» Task input
┄┄┄┄┄┄┄┄┄┄┄┄┄┄┄┄┄┄┄┄
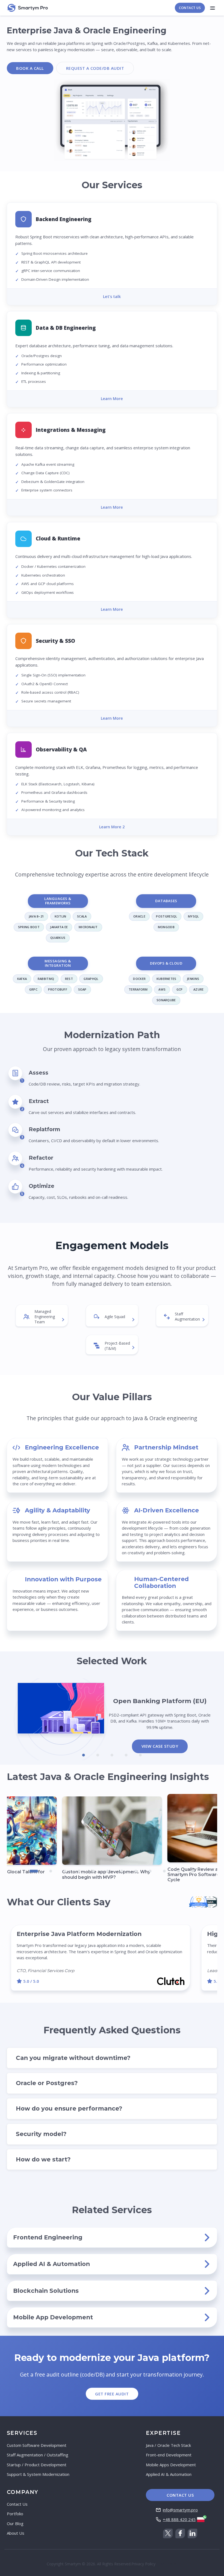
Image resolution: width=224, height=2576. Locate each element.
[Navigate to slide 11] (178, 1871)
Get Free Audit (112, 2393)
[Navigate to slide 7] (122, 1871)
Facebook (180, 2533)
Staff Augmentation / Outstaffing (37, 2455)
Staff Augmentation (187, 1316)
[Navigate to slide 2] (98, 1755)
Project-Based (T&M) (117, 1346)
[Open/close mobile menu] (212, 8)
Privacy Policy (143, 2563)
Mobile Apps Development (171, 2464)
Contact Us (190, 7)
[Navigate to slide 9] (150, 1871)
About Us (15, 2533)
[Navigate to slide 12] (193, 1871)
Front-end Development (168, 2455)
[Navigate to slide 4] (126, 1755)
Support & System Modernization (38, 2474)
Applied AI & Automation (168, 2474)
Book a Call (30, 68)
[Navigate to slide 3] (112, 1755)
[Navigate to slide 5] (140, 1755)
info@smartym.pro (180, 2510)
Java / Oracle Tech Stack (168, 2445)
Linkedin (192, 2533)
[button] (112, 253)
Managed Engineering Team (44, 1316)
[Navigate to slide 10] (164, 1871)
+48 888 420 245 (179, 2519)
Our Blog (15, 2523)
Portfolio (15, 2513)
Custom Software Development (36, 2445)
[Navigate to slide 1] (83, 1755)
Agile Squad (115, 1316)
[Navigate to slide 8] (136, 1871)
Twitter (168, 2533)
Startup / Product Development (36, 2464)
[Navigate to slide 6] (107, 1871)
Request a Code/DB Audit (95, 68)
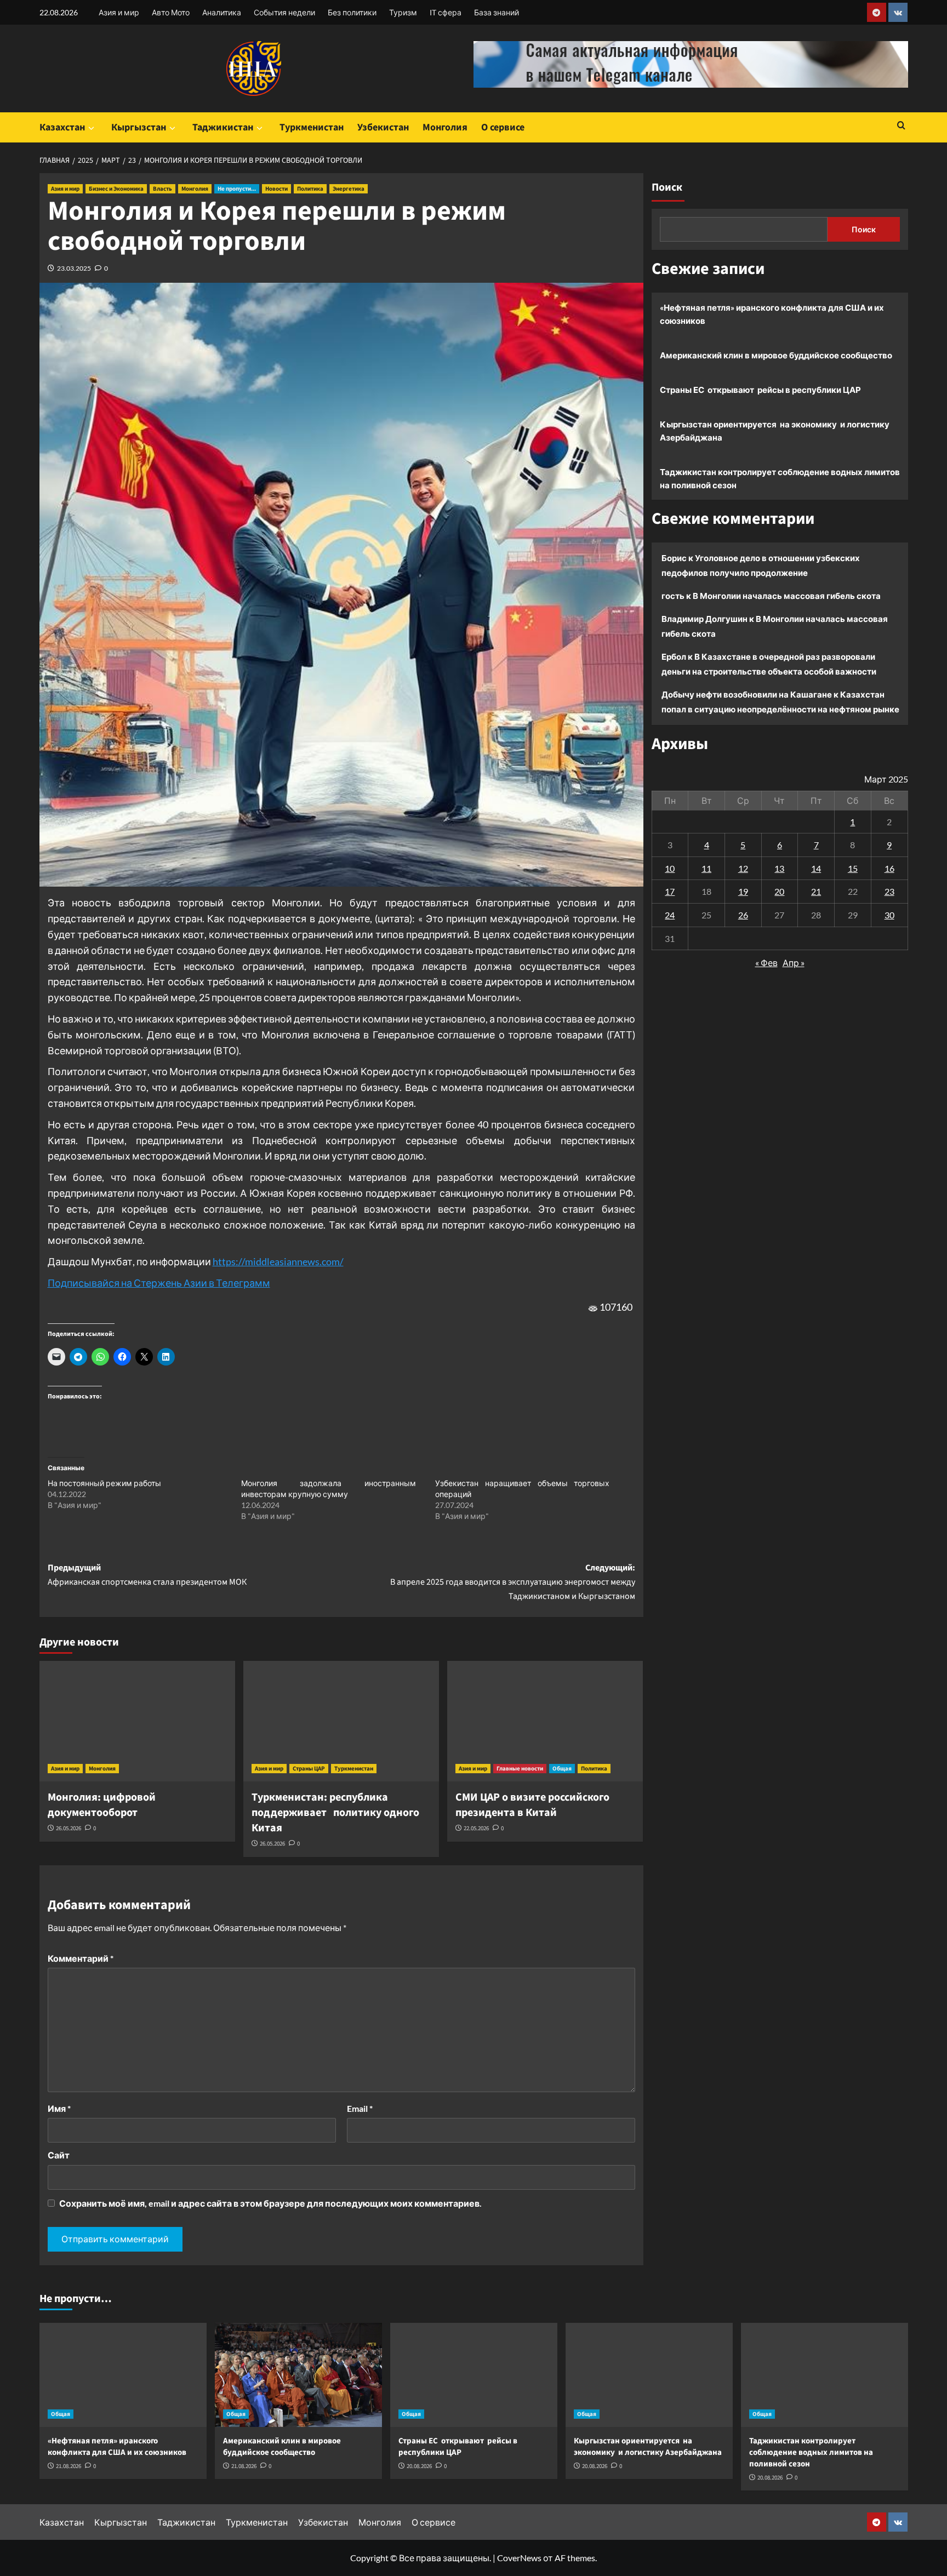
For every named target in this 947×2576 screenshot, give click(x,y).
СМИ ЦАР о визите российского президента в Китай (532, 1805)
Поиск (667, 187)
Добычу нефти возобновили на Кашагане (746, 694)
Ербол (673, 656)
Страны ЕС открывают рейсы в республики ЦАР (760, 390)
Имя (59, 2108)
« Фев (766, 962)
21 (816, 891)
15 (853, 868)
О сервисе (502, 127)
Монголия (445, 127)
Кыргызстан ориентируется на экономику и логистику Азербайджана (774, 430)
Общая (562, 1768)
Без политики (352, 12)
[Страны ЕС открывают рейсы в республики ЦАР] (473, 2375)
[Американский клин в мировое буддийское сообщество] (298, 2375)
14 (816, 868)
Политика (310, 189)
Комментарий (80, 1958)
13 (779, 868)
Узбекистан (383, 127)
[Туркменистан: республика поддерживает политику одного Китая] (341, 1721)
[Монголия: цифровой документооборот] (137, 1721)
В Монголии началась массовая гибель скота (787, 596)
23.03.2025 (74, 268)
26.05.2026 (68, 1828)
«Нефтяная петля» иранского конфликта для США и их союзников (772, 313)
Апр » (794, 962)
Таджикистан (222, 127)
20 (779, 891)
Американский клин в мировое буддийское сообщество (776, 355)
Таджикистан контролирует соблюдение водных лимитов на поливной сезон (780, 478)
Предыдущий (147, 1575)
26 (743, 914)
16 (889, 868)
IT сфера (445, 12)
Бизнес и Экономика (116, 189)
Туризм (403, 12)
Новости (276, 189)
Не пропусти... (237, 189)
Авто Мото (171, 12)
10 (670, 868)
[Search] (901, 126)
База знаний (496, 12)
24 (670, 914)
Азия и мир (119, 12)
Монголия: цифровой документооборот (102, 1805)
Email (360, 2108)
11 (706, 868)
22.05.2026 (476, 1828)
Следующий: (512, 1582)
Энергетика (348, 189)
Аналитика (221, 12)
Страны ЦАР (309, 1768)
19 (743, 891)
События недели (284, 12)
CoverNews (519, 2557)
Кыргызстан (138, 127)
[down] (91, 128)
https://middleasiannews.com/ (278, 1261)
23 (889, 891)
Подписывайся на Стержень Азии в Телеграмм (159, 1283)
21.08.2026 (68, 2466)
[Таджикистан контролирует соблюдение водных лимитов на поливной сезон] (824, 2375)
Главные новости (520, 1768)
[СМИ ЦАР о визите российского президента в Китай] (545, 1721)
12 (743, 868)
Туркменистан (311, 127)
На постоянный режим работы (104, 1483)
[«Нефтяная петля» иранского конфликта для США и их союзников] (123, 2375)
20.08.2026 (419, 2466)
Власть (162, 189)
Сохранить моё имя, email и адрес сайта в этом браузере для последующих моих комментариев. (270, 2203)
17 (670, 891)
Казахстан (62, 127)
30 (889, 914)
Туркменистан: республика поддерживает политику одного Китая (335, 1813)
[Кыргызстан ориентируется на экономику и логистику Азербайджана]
┄┄┄┄┄┄┄┄┄┄┄┄┄┄┄┄┄┄┄┄
» Required work
Pictures stay out; print everything else in the data exactly.

» Task response
Image resolution: width=224, height=2576. Locate each element.
[Navigate to slide 11] (178, 1871)
Get Free Audit (112, 2393)
[Navigate to slide 7] (122, 1871)
Facebook (180, 2533)
Staff Augmentation / Outstaffing (37, 2455)
Staff Augmentation (187, 1316)
[Navigate to slide 2] (98, 1755)
Project-Based (T&M) (117, 1346)
[Open/close mobile menu] (212, 8)
Privacy Policy (143, 2563)
Mobile Apps Development (171, 2464)
Contact Us (190, 7)
[Navigate to slide 9] (150, 1871)
About Us (15, 2533)
[Navigate to slide 12] (193, 1871)
Front-end Development (168, 2455)
[Navigate to slide 4] (126, 1755)
Support & System Modernization (38, 2474)
Applied AI & Automation (168, 2474)
Book a Call (30, 68)
[Navigate to slide 3] (112, 1755)
[Navigate to slide 5] (140, 1755)
info@smartym.pro (180, 2510)
Java / Oracle Tech Stack (168, 2445)
Linkedin (192, 2533)
[button] (112, 253)
Managed Engineering Team (44, 1316)
[Navigate to slide 10] (164, 1871)
+48 888 420 245 (179, 2519)
Our Blog (15, 2523)
Portfolio (15, 2513)
Custom Software Development (36, 2445)
[Navigate to slide 1] (83, 1755)
Agile Squad (115, 1316)
[Navigate to slide 8] (136, 1871)
Twitter (168, 2533)
Startup / Product Development (36, 2464)
[Navigate to slide 6] (107, 1871)
Request a Code/DB Audit (95, 68)
For every named target in this 947×2576 screenshot, give click(x,y).
СМИ ЦАР о визите российского президента в Китай (532, 1805)
Поиск (667, 187)
Добычу нефти возобновили на Кашагане (746, 694)
Ербол (673, 656)
Страны ЕС открывают рейсы в республики ЦАР (760, 390)
Имя (59, 2108)
« Фев (766, 962)
21 (816, 891)
15 (853, 868)
О сервисе (502, 127)
Монголия (445, 127)
Кыргызстан ориентируется на экономику и логистику Азербайджана (774, 430)
Общая (562, 1768)
Без политики (352, 12)
[Страны ЕС открывают рейсы в республики ЦАР] (473, 2375)
[Американский клин в мировое буддийское сообщество] (298, 2375)
14 (816, 868)
Политика (310, 189)
Комментарий (80, 1958)
13 (779, 868)
Узбекистан (383, 127)
[Туркменистан: республика поддерживает политику одного Китая] (341, 1721)
[Монголия: цифровой документооборот] (137, 1721)
В Монголии началась массовая гибель скота (787, 596)
23.03.2025 (74, 268)
26.05.2026 (68, 1828)
«Нефтяная петля» иранского конфликта для США и их союзников (772, 313)
Апр » (794, 962)
Таджикистан (222, 127)
20 (779, 891)
Американский клин в мировое буддийское сообщество (776, 355)
Таджикистан контролирует соблюдение водных лимитов на поливной сезон (780, 478)
Предыдущий (147, 1575)
26 (743, 914)
16 (889, 868)
IT сфера (445, 12)
Бизнес и Экономика (116, 189)
Туризм (403, 12)
Новости (276, 189)
Не пропусти... (237, 189)
Авто Мото (171, 12)
10 (670, 868)
[Search] (901, 126)
База знаний (496, 12)
24 (670, 914)
Азия и мир (119, 12)
Монголия: цифровой документооборот (102, 1805)
Email (360, 2108)
11 (706, 868)
22.05.2026 (476, 1828)
Следующий: (512, 1582)
Энергетика (348, 189)
Аналитика (221, 12)
Страны ЦАР (309, 1768)
19 (743, 891)
События недели (284, 12)
CoverNews (519, 2557)
Кыргызстан (138, 127)
[down] (91, 128)
https://middleasiannews.com/ (278, 1261)
23 (889, 891)
Подписывайся на Стержень Азии в Телеграмм (159, 1283)
21.08.2026 (68, 2466)
[Таджикистан контролирует соблюдение водных лимитов на поливной сезон] (824, 2375)
Главные новости (520, 1768)
[СМИ ЦАР о визите российского президента в Китай] (545, 1721)
12 (743, 868)
Туркменистан (311, 127)
На постоянный режим работы (104, 1483)
[«Нефтяная петля» иранского конфликта для США и их союзников] (123, 2375)
20.08.2026 (419, 2466)
Власть (162, 189)
Сохранить моё имя, email и адрес сайта в этом браузере для последующих моих комментариев. (270, 2203)
17 (670, 891)
Казахстан (62, 127)
30 (889, 914)
Туркменистан: республика поддерживает политику одного Китая (335, 1813)
[Кыргызстан ориентируется на экономику и логистику Азербайджана]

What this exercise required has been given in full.